▶ [TO DO]
- A) Copy the wZD server description below word for word, starting at "Use only binary" up to and including "(preferred clustered MooseFS)".
- B) List every operating system that the wZD server description below names as supported.
- C) According to the wZD server description below, which clustered file system is preferred?

Документация на русском: https://github.com/eltaline/wzd/blob/master/README-RUS.md
wZD is a server written in Go language that uses a modified version of the BoltDB database as a backend for saving and distributing any number of small and large files, NoSQL keys/values, in a compact form inside micro Bolt databases (archives), with distribution of files and values in BoltDB databases depending on the number of directories or subdirectories and the general structure of the directories. Using wZD can permanently solve the problem of a large number of files on any POSIX compatible file system, including a clustered one. Outwardly it works like a regular WebDAV server.
...and billions of files will no longer be a problem.
- Multithreading
- Multi servers for fault tolerance and load balancing
- Maximum transparency for the user or developer
- Supported HTTP methods: GET, HEAD, PUT and DELETE
- Manage read and write behavior through client headers
- Support for customizable virtual hosts
- Linear scaling of read and write using clustered file systems
- Effective methods of reading and writing data
- Supports CRC data integrity when writing or reading
- Support for Range and Accept-Ranges, If-None-Match and If-Modifed-Since headers
- Store and share 10,000 times more files than there are inodes on any POSIX compatible file system, depending on the directory structure
- Support for adding, updating, deleting files and values, and delayed compaction of Bolt archives
- Allows the server to be used as a NoSQL database, with easy sharding based on the directory structure
- Bolt archives support for selective reading of a certain number of bytes from a value
- Easy sharding of data over thousands or millions of Bolt archives based on the directory structure
- Mixed mode support, with ability to save large files separately from Bolt archives
- Support for obtaining a list or number of keys in a directory, including non-unique ones
- Semi-dynamic buffers for minimal memory consumption and optimal network performance tuning
- Includes multithreaded wZA archiver for migrating files without stopping the service
- Multipart is not supported
- The POST method is not yet supported
- The HTTPS protocol is not yet supported
- There is no native protocol and drivers for different programming languages
- There is no way to transparently mount the structure as a file system via WebDAV or FUSE
- For security reasons, the server does not support recursive deletion of directories
- The server does not allow uploading files to the root directory of the virtual host (applies only to Bolt archives)
- Directories and subdirectories of virtual hosts do not allow other people's files with the .bolt extension
- Data disks cannot simply be transferred from the Little Endian system to the Big Endian system, or vice versa
Multipart will not be supported, since a strict record of a specific amount of data is required so that underloaded files do not form and other problems arise.
Use only binary data transfer protocol to write files or values.
- Only use with reverse proxy servers like Nginx or HAProxy
- Operating Systems: Linux, BSD, Solaris, OSX
- Architectures: amd64, arm64, ppc64 and mips64, with only amd64 tested
- Supported Byte Order: Little or Big Endian
- Any POSIX compatible file system with full locking support (preferred clustered MooseFS)

▶ [ENTRIES]
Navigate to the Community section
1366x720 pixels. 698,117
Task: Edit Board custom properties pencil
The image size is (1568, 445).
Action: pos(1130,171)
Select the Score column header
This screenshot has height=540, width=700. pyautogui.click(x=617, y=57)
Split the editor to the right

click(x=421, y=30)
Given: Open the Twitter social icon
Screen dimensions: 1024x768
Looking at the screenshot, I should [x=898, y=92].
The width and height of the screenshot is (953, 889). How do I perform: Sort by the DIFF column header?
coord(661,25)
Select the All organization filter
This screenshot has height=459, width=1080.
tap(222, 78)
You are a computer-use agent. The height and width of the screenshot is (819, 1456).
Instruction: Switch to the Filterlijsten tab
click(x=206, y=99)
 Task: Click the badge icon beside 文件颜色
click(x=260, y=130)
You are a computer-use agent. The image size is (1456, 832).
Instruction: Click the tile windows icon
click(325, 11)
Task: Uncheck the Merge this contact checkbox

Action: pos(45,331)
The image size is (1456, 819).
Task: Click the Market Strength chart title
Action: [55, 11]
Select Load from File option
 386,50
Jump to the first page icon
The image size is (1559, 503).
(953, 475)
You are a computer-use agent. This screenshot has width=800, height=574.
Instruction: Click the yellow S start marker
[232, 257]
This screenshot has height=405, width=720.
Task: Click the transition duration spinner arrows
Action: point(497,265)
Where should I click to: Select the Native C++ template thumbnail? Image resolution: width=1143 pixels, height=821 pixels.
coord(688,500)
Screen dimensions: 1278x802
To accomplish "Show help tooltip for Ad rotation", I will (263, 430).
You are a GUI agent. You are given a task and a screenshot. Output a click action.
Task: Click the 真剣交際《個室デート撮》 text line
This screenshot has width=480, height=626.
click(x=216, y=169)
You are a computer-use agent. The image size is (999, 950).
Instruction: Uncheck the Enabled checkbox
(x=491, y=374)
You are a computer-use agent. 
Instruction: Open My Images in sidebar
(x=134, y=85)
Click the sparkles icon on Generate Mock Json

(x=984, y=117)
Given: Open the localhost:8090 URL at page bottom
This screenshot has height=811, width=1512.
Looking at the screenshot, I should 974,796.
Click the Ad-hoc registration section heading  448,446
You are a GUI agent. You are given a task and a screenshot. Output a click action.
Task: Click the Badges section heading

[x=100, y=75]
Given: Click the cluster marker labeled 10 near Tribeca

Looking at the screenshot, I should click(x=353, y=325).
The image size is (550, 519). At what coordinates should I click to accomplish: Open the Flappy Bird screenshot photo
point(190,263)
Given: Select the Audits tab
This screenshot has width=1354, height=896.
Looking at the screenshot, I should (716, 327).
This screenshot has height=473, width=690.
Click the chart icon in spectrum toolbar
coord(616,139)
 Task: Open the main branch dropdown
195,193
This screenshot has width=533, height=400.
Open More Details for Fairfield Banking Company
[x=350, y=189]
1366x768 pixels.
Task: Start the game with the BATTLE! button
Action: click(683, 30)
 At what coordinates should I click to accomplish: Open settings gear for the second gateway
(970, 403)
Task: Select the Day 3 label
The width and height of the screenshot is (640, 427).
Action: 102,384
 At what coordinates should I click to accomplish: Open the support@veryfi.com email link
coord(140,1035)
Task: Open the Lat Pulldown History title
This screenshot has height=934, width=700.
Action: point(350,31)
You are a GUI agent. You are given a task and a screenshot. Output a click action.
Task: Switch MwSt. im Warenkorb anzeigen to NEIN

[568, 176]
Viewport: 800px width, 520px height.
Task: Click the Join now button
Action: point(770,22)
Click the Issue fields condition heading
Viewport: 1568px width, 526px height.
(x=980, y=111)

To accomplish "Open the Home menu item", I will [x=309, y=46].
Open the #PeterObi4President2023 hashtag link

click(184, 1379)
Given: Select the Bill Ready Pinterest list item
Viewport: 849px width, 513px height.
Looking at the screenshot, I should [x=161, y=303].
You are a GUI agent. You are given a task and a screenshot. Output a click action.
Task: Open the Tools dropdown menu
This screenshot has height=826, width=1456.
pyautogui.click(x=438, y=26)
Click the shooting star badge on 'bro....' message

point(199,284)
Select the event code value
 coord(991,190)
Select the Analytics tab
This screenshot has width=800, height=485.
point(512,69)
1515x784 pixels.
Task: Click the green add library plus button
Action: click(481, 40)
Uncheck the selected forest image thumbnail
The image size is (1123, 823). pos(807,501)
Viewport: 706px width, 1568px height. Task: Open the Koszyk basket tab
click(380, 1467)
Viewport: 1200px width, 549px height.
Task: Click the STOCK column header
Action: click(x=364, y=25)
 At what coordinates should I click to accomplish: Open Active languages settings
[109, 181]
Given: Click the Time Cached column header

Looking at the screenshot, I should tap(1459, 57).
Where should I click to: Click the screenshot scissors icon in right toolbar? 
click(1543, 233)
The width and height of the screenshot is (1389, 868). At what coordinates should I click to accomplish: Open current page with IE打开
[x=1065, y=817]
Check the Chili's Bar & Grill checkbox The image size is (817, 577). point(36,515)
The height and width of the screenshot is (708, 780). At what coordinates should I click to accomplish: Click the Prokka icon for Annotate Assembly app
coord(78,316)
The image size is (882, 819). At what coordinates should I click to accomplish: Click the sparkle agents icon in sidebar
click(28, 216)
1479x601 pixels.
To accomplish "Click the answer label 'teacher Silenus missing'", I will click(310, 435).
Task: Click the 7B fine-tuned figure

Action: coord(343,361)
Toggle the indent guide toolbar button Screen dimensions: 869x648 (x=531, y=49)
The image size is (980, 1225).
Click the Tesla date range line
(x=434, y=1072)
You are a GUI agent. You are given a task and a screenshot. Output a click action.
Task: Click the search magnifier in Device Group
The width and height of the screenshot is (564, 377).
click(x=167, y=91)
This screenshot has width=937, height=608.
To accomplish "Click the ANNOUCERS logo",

▶ [PER-TASK OUTPUTS]
- A)
Use only binary data transfer protocol to write files or values.
- Only use with reverse proxy servers like Nginx or HAProxy
- Operating Systems: Linux, BSD, Solaris, OSX
- Architectures: amd64, arm64, ppc64 and mips64, with only amd64 tested
- Supported Byte Order: Little or Big Endian
- Any POSIX compatible file system with full locking support (preferred clustered MooseFS)

- B) Linux, BSD, Solaris, OSX

- C) MooseFS